§ **Problemas por resolver**:
#1 Resume de forma más breve el párrafo del texto sobre las guerras culturales que empieza con "Guerras, batallas o luchas culturales", conservando sus ideas principales.
#2 Transcribe del texto sobre las guerras culturales el fragmento que va desde "Nacionalismos modernos" hasta "pluralismo de voces.", ambos incluidos.

§ **Fragmento proporcionado**:
Sobre las eternas guerras culturales
Marzo 12, 2025

Nacionalismos modernos

Guerras, batallas o luchas culturales acompañan a las sociedades desde que dejan atrás el carácter de comunidades fuertemente cohesionadas por una identidad religiosa, moral y familiar compartida que penetra todos los ámbitos de la vida colectiva. Allí donde impera un solo dios, un mismo conjunto de valores y un intenso sentido de cohesión comunal —una situación complementada habitualmente por una poderosa superestructura de enforzamiento y vigilancia de los comportamientos personales (pensamientos, creencias y palabras) y un agudo sentido de la culpa y la vergüenza— no hay espacio para el enfrentamiento de culturas y el pluralismo de voces.

En este cuadro irrumpe la modernidad, que Ortega y Gasset representó alguna vez como la multiplicación de los dioses y las lenguas, hecho que fundadamente él considera más vital e importante que la multiplicación de los conocimientos y las cosas que celebra la modernidad.

En un breve artículo de diciembre de 1915—una columna larga, diríamos hoy—de cara a los destructivos nacionalismo enfrentados a muerte en las trincheras de la primera guerra mundial, escribe que esos nacionalismos provienen de la destrucción previa, de larga data, de la unidad de la comunidad originaria. En efecto, sostiene, “habrá que derivar la separación de los pueblos de una hendidura pavorosa que se abrió en la concepción común del Dios. El Dios único se partió en Dioses y la humanidad quedó disgregada, separada por grietas hondísimas, y cada aglomeración de hombres se sintió compacta y unificada por la creencia en uno de esos Dioses y despegada, hostil hacia otra cualquiera que pensaba otro Dios. La duda del Dios común llevó a la invención de Dioses particulares, y en esta invención se hicieron los pueblos; estas invenciones son los pueblos”. Así, concluye, surge el moderno nacionalismo como un poder “que separa en trágica pluralidad a los hombres” (La guerra, los pueblos y los dioses2015).

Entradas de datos
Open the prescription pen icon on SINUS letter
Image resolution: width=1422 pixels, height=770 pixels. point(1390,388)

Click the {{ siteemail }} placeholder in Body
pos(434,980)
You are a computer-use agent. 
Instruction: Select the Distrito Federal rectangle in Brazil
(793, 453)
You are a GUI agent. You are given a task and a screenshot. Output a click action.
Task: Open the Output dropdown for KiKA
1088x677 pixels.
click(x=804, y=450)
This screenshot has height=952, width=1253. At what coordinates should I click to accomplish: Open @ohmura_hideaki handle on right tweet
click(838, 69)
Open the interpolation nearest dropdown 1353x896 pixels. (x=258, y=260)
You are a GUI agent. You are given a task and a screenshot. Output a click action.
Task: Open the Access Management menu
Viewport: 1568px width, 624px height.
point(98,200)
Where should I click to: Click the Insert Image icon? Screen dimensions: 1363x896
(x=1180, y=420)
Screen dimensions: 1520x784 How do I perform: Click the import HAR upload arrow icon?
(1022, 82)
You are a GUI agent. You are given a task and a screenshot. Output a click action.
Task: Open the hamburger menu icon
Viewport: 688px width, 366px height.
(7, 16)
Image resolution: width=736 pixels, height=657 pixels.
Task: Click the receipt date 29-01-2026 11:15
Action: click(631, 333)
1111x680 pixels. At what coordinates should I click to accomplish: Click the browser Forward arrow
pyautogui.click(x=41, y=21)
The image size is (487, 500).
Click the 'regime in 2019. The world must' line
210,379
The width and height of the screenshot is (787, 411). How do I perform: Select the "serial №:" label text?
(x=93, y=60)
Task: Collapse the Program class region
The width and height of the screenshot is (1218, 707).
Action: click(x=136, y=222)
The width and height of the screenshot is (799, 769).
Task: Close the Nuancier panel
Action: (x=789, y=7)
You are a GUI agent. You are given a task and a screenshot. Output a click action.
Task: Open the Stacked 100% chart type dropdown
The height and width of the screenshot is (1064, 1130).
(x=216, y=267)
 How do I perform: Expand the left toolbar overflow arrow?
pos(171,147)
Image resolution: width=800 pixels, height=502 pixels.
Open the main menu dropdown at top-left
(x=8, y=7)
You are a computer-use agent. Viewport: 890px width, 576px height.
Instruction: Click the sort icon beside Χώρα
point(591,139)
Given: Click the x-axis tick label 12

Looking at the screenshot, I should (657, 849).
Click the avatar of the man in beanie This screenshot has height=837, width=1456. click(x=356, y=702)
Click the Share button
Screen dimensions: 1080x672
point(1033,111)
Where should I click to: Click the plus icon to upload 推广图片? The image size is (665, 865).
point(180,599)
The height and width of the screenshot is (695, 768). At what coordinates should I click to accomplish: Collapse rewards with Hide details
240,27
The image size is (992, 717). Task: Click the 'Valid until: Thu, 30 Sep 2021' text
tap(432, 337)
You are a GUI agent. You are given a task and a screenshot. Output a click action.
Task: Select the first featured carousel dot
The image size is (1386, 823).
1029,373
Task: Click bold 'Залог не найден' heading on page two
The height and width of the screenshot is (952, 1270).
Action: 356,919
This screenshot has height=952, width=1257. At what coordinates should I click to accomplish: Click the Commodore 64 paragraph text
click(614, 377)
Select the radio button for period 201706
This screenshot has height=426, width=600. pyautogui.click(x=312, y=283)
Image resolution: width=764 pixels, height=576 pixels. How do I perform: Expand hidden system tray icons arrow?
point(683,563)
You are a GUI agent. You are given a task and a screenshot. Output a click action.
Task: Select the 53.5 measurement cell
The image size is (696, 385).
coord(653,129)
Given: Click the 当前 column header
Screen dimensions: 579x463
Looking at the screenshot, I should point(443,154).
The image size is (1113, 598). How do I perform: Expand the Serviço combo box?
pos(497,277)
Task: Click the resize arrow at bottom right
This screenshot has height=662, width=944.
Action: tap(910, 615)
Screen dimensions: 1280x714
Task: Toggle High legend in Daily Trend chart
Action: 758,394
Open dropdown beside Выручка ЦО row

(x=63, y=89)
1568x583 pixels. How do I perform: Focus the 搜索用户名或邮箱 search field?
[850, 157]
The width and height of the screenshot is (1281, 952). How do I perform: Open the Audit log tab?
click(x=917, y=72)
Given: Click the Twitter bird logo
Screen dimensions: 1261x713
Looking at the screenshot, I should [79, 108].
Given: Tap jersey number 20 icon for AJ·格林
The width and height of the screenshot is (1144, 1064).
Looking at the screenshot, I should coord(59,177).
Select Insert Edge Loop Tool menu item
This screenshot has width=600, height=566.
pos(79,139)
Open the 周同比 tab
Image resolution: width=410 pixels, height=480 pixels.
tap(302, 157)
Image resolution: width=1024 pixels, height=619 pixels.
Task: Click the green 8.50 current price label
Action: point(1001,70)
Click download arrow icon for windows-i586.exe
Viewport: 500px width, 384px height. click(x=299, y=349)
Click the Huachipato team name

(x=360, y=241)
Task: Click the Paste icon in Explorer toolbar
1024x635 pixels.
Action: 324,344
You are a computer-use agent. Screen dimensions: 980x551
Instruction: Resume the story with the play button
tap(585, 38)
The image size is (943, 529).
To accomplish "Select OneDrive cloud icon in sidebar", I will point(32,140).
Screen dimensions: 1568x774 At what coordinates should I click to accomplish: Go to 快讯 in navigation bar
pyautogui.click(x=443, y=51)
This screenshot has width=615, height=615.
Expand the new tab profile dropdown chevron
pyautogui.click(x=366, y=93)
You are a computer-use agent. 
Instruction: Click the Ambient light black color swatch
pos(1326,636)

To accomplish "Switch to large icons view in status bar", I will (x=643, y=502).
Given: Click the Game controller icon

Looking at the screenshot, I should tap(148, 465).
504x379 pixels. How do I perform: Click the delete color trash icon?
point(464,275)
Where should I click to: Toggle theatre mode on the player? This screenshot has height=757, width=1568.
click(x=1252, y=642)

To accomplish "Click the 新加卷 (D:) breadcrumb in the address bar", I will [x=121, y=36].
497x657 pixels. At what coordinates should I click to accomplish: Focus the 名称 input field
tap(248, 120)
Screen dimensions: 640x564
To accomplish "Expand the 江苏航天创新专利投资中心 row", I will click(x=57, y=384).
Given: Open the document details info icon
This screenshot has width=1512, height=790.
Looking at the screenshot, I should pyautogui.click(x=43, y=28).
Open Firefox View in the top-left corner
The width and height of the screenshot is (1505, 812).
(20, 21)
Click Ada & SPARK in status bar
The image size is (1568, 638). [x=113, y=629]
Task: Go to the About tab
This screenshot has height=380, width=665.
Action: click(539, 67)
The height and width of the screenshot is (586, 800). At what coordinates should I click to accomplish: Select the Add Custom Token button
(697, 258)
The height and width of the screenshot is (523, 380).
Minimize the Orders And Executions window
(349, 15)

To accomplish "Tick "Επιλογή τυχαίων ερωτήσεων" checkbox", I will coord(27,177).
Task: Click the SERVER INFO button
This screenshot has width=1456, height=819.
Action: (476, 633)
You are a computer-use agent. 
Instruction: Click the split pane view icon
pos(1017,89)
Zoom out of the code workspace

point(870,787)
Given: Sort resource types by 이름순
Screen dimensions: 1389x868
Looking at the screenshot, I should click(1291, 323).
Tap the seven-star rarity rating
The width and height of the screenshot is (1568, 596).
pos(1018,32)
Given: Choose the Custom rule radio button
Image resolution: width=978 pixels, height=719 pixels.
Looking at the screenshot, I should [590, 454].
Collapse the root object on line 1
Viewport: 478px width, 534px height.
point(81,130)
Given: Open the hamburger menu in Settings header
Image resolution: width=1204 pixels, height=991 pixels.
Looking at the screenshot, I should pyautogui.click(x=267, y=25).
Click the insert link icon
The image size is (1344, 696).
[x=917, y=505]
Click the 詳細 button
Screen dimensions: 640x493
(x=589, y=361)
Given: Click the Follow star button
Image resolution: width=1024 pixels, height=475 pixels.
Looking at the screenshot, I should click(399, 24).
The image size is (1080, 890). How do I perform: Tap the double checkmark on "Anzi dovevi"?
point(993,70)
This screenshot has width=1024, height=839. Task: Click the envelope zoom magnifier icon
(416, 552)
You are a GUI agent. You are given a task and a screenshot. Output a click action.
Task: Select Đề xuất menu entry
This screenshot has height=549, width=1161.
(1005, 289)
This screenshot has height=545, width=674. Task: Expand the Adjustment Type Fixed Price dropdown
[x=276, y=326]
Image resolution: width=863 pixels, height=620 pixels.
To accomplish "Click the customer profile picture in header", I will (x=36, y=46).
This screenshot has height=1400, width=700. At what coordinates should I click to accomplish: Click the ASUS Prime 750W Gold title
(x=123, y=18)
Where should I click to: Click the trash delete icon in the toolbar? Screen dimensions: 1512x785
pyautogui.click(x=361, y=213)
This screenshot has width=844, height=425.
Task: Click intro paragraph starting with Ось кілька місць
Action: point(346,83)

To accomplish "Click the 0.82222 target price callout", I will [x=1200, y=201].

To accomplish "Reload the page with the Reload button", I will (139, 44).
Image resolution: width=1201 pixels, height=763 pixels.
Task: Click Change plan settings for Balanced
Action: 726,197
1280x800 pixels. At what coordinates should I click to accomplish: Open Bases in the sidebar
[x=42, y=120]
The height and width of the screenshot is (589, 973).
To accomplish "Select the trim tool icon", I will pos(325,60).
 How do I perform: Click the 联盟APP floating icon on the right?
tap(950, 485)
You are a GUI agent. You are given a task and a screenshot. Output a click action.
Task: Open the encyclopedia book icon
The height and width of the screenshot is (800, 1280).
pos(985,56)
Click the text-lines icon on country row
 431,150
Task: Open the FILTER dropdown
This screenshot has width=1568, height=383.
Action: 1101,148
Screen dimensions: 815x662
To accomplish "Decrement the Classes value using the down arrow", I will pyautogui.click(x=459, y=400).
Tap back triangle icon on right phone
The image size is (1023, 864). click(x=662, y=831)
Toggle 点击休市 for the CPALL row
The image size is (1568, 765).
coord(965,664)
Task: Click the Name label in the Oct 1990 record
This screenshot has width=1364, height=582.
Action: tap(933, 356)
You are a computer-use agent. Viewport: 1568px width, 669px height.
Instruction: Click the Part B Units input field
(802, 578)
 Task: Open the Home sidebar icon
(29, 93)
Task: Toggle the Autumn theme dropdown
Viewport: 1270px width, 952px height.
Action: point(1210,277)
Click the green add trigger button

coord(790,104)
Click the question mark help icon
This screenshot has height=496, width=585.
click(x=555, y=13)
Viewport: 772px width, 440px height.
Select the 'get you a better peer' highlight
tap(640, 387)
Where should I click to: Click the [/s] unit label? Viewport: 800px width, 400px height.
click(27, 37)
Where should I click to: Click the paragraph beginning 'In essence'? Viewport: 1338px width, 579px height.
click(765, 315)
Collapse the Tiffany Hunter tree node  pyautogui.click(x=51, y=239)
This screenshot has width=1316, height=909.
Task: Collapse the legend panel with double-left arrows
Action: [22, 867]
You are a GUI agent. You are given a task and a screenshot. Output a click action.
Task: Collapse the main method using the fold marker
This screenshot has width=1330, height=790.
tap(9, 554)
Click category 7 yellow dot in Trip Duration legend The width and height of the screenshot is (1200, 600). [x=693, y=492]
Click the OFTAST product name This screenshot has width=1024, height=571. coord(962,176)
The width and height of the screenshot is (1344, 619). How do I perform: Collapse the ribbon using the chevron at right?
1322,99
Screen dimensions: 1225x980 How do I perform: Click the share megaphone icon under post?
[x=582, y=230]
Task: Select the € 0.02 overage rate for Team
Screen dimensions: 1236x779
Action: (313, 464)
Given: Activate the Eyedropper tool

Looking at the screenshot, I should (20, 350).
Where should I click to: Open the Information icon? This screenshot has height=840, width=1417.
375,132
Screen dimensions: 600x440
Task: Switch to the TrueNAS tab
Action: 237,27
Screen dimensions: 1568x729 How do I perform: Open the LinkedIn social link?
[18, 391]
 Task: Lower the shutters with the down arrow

§ **Soluciones por tarea**:
#1 Las guerras culturales acompañan a las sociedades desde que dejan de ser comunidades muy cohesionadas por una identidad religiosa, moral y familiar compartida que impregna toda la vida colectiva. Donde rigen un solo dios, unos mismos valores y una fuerte cohesión comunal no caben el choque de culturas ni el pluralismo de voces. Esa situación suele reforzarse con una estructura que vigila pensamientos, creencias y palabras, y con un agudo sentido de culpa y vergüenza.

#2
Nacionalismos modernos

Guerras, batallas o luchas culturales acompañan a las sociedades desde que dejan atrás el carácter de comunidades fuertemente cohesionadas por una identidad religiosa, moral y familiar compartida que penetra todos los ámbitos de la vida colectiva. Allí donde impera un solo dios, un mismo conjunto de valores y un intenso sentido de cohesión comunal —una situación complementada habitualmente por una poderosa superestructura de enforzamiento y vigilancia de los comportamientos personales (pensamientos, creencias y palabras) y un agudo sentido de la culpa y la vergüenza— no hay espacio para el enfrentamiento de culturas y el pluralismo de voces.